Ta historia wygląda jak z politycznego thrillera. Pani z jednej partii "werbuje" pana z drugiej partii. Ten, będąc najprawdopodobniej zakochanym, ujawnia jej informacje na temat działań swojej partii. Pani jest z PiS, a pan z Solidarnej Polski - historię opisuje "Wprost". A politycy w całej sprawie już zaczynają straszyć procesami sądowymi.

Magdalena Rigamonti z "Wprost" opisuje, jak to Ilona Klejnowska z PiS, jeden z "aniołków" Kaczyńskigo, miała "omotać" Mariusza Łuszczka z Solidarnej Polski, który wynosił dla niej informacje o działalności i planach politycznych partii. Łuszczek nie jest już współpracownikiem SP, ale wszystkiemu zaprzecza w przysłanym oświadczeniu.

- Ale od początku. W zeszłym tygodniu na moim biurku ląduje koperta z plikiem kartek. Na pierwszej wielkimi literami "Mata Hari Kaczyńskiego" i krótki opis, jak to pewna pani omotała dla celów politycznych pewnego pana z konkurencyjnego obozu partyjnego. Nazwiska podane, a jakże. Z opisami, jak na prawdziwy scenariusz przystało - pisze Magdalena Rigamonti w swoim artykule.

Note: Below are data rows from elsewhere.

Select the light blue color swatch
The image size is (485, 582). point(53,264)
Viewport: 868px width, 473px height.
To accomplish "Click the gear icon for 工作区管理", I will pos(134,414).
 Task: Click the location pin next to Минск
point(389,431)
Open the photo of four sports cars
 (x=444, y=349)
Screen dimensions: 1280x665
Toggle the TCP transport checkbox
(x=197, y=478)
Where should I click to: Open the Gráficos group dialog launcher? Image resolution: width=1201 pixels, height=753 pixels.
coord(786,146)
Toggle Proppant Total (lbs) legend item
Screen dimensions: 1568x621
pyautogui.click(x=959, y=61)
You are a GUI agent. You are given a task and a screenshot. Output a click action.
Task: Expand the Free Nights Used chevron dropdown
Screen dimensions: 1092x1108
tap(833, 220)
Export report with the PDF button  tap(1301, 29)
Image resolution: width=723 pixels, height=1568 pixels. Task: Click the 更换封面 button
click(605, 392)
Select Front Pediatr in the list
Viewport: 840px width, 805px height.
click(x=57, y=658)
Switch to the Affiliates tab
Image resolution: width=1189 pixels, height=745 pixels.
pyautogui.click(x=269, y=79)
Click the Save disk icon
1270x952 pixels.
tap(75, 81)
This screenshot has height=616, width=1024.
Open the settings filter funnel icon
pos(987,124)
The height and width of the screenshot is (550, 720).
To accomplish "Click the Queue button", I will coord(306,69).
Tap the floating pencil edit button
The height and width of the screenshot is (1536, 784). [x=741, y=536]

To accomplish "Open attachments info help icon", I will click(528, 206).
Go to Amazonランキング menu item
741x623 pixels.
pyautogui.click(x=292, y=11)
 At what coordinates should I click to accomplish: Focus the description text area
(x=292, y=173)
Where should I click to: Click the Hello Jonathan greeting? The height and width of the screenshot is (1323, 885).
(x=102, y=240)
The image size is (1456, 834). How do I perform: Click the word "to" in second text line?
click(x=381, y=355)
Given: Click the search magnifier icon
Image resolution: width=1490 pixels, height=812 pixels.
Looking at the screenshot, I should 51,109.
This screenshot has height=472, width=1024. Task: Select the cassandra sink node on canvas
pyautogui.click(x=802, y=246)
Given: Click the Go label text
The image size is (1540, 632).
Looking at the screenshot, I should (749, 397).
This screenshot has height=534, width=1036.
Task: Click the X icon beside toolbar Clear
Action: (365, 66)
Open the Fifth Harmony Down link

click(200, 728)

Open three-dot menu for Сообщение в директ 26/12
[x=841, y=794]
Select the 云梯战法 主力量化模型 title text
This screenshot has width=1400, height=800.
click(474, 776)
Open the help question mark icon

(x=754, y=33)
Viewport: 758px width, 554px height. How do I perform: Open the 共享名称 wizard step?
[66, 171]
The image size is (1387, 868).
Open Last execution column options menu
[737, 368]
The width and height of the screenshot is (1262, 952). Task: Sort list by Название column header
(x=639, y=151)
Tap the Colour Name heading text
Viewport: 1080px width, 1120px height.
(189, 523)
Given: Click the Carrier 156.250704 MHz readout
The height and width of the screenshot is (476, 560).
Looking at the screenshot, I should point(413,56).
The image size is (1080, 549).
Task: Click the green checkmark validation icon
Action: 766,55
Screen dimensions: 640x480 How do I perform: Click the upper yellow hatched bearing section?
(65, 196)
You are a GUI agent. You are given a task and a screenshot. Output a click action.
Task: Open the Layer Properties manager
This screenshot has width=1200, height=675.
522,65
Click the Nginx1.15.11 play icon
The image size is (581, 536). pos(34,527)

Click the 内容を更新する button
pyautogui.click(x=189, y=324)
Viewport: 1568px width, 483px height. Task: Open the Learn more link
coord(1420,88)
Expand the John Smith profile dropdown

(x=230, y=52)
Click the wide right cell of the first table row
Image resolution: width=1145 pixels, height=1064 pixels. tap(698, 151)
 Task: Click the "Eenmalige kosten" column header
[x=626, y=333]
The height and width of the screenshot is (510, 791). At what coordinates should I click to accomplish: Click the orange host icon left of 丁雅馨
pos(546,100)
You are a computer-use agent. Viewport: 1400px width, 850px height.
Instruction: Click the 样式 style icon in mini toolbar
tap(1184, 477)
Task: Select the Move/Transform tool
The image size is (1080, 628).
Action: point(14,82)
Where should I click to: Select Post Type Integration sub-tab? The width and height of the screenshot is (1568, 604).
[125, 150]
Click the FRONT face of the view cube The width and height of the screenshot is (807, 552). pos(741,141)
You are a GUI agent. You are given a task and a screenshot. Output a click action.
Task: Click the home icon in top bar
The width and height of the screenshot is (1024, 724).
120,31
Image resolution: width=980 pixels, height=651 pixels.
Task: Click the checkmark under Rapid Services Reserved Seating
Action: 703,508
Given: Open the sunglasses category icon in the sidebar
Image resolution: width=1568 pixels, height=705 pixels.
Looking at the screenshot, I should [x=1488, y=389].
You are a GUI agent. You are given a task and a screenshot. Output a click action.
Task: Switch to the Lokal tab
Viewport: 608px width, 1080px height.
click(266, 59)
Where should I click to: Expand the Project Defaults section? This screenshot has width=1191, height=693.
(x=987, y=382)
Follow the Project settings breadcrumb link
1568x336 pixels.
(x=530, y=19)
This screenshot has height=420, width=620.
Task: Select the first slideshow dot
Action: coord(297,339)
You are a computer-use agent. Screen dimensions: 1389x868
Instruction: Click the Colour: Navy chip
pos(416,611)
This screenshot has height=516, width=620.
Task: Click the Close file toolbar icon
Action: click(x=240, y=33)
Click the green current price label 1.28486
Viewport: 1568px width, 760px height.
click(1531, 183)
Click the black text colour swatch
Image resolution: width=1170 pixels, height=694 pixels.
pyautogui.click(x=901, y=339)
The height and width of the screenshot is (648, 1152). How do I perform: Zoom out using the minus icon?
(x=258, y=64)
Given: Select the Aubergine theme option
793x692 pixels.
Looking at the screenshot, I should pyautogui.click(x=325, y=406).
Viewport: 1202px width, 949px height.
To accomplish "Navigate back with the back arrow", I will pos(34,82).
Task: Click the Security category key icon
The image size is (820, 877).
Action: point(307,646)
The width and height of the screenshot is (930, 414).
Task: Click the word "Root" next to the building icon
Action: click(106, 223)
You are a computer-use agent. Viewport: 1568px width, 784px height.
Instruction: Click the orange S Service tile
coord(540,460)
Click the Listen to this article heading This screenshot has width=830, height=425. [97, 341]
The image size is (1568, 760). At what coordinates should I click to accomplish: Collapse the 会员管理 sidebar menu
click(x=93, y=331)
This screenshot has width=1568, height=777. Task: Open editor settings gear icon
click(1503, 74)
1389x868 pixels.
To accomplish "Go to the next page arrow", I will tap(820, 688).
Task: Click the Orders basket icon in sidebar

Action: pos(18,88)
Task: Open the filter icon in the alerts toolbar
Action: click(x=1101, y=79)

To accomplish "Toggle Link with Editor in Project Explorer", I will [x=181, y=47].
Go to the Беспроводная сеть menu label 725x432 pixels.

Zbigniew Ziobro sugerował rano w programie "Jeden na jeden" w TVN 24, że to efekt walk frakcji w PiS. To jedna z nich miałaby, jego zdaniem, donieść takie materiały dziennikarce.

W dokumentach były następujące informacje: Mariusz Łuszczek - agent Kaczyńskiego w SP; Ilona Klejnowska - aniołek Kaczyńskiego, wicedyrektor biura prasowego PiS, zwerbowała Łuszczka; Mariusz Antoni Kamiński - poseł PiS. - To właśnie jemu Ilona Klejnowska miała przekazywać informacje wydobyte od Łuszczka. Ba, to właśnie z nim pani Klejnowska miał być w związku damsko-męskim - czytamy we "Wprost".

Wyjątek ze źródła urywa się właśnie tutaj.